Mike Elgan clearly didn’t read my post on the Sony Reader before he wrote his Computer World article Why e-books are bound to fail. (Side note: Don’t you just hate it when they split an article across several linked pages? Is that crap usability or what?) I’m nailing at least 20 page views a day at this point, so you’d think he’d have heard the news: My wife is carrying on a love affair with my Sony Reader.
My wife is not some silly Sony Reader fangirl; in fact she kept trying to talk me out of buying it. Nor does she have advanced technical prowess. She’s capable with word, excel and an internet browser. And yet in spite of her lack of slide rule aptitude, she curls up every night with my Sony Reader. Yep, Mr. Elgan, she curls up with it. It’s actually a surprisingly easy thing to do. I thought you’d like to hear about it, as you twice mentioned your doubts on the “curling up” scenario.
Of course my wife’s behavior is purely anecdotal, but then so is the example of one book being only $1.25 cheaper on ebooks.com than Amazon. Many books are free on websites like ManyBooks.net. Free beats any price you can find on Amazon. Of course, many of these free texts are classics, but classics are heavily read each year by both students and literature junkies.
As the price of the hardware comes down (and it will), a few lingering quirks are worked out (OK, there’s more than a few), and more eBooks become available at competitive prices.
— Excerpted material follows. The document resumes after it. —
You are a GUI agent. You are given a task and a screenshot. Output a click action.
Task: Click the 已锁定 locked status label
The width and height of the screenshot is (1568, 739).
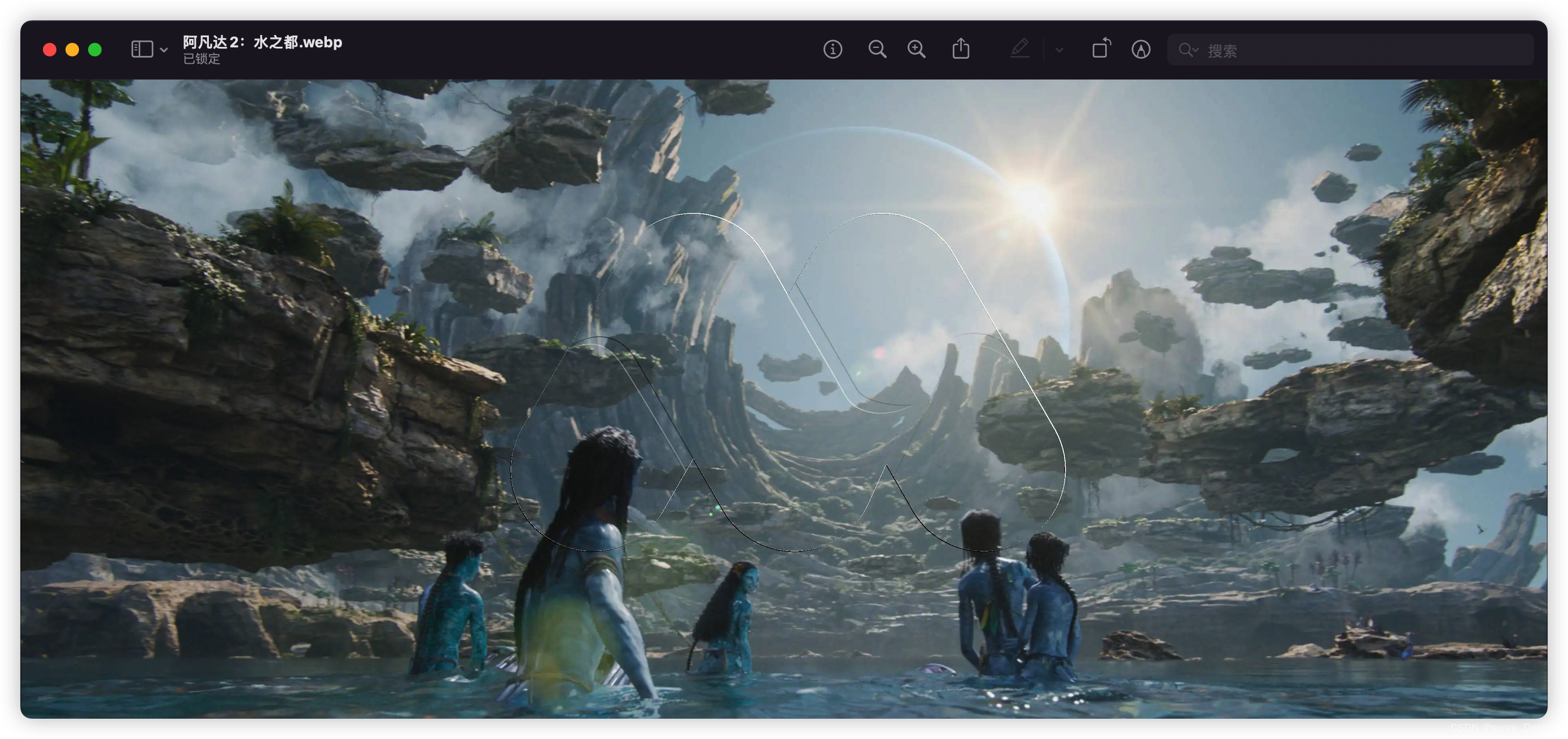[202, 59]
I absolutely believe you will begin to see eBook Readers take off. It already has in the technically-savvy bookworm community. The reduced price will help it spread into the academic and business/road warrior community, and eventually into the non-technical, novel reading community.
And even if I’m wrong, it’s only a matter of time before the feature creep of mobile phones, MP3 players and PDA’s expands to include improved eBook reading features. I don’t think we’ve seen the last of eInk. It’s too revolutionary. While you might be correct in the sense that none of current line of readers will become the next iPod, eBook readers are not going away.
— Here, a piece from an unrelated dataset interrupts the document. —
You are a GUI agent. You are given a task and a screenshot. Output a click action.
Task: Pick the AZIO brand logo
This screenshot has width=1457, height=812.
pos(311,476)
UPDATE: I originally wrote this most of this post last night, and in a great ironic twist, I found my wife curled up with an analog reader. Yeah, a paper book. I was shocked. I asked her why she wasn’t hogging my reader. She said there “weren’t any nice books left on it.” She had polished off Infidel and The Science of Getting Rich (the original The Secret) and wasn’t interested in reading my Allan Quatermain novels. Looks like Sony will be getting a few more bucks from me soon.